Learning Microsoft OneNote
A suggestion was made by Mark Jones to use Microsoft Planner and Microsoft OneNote to carry out the planning stage. In addition to not knowing anything about Microsoft 365, I also don’t know anything about the two tools either!
Best get learning ..
To help with OneNote, Mark pointed me to a session by Nate Chamberlain called “You’re the one, OneNote” from the Collab365’s GlobalCon1 Virtual Summit. This gave me a fantastic starting point to understand how to use Microsoft OneNote and how I would make use of it in my planning phase.

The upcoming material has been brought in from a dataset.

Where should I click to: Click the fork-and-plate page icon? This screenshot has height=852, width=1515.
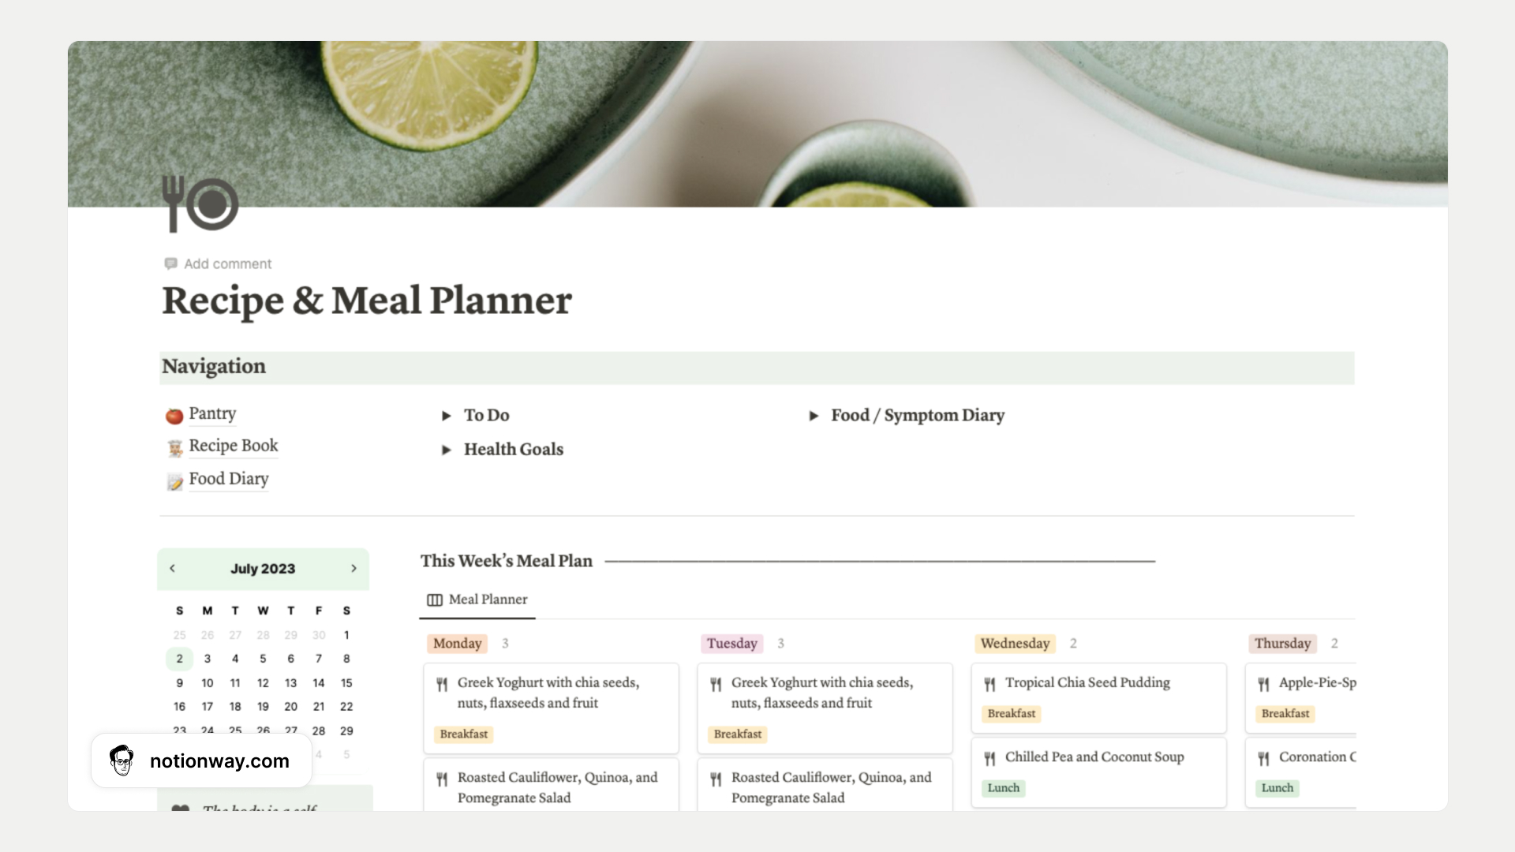point(200,204)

Getting Started with Microsoft Planner
After opening Microsoft Planner for the first time, it was apparent how easy to use it would be. (It’s very similar to Trello). It offers a simple, user-friendly experience with a straight-forward environment.

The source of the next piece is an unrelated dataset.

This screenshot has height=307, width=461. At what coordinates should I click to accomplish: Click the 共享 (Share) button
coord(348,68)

Here’s what I did to get started:
First up, I create a “New Plan” and give it a title.
I’m presented with an empty planner where I can begin adding tasks under the buckets. I add a few buckets named after the Microsoft 365 products I will be using, thus allowing me to quickly identify where each task will be performed.
Following the Design Specification, I quickly make basic tasks under the relevant app buckets. At this point, I’m only adding tasks which I believe I can fulfil with my current knowledge, (learnt from the training resources I have completed).

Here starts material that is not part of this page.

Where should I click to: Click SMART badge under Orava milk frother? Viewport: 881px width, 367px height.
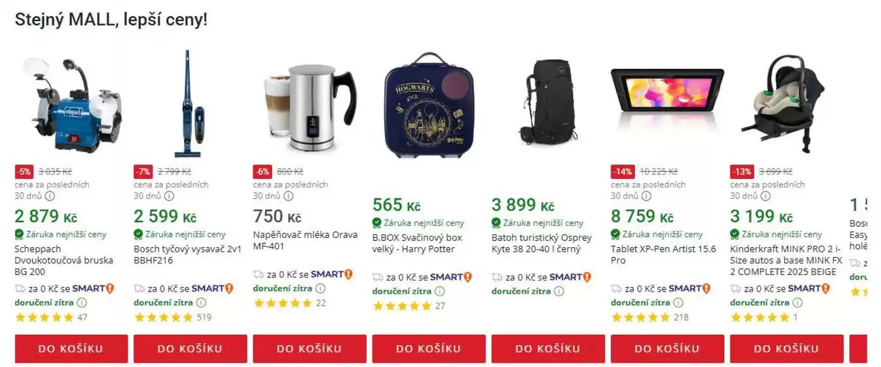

To add a task, I click “Add Task” under the bucket I want to add to and write a note. Click the green “Add Task” Button underneath and you’ll see your new task in your planner.
I then click on the new task card (under the SharePoint bucket) I just created and it brings up a more detailed view of my task.
At this point, I haven’t learned anything about SharePoint. I know this is going be the main area where I store my data, so it’s important that I learn how to use it.
With an appropriately named task (“Find an expert to help me learn SharePoint”), I can edit some of the properties of this task card. I will set the Priority to “Urgent” and the Progress to “In progress”. This will leave two small icons on the card in the main planner view so I can visually refer to priority tasks.
A really useful part of the properties screen is the option to add sub tasks. This allows me to add smaller tasks which when completed, complete the main task.
I’ll add two items to this checklist named “Submit a request on MicroJobs” and “Find a suitable Freelancer”.
Going back to the main planner screen we can see we have our new task including our sub tasks and our icons showing our priority and status of the task are visible.
After listing more tasks, my planner begins to take shape.
My plan of action has filled some gaps and is enough to get me started on the tasks at hand. I will continuously refer to and make adjustments to this plan as the 30-day challenge continues.
All in all, I found using Microsoft Planner very useful for brainstorming my plan. Many new applications can be daunting to look at, and have far too many controls for someone to use without spending hours reading through hundreds of pages of documentation. This wasn’t the case here, and was quickly able to start throwing my plan together with the simple and self explanatory user-interface.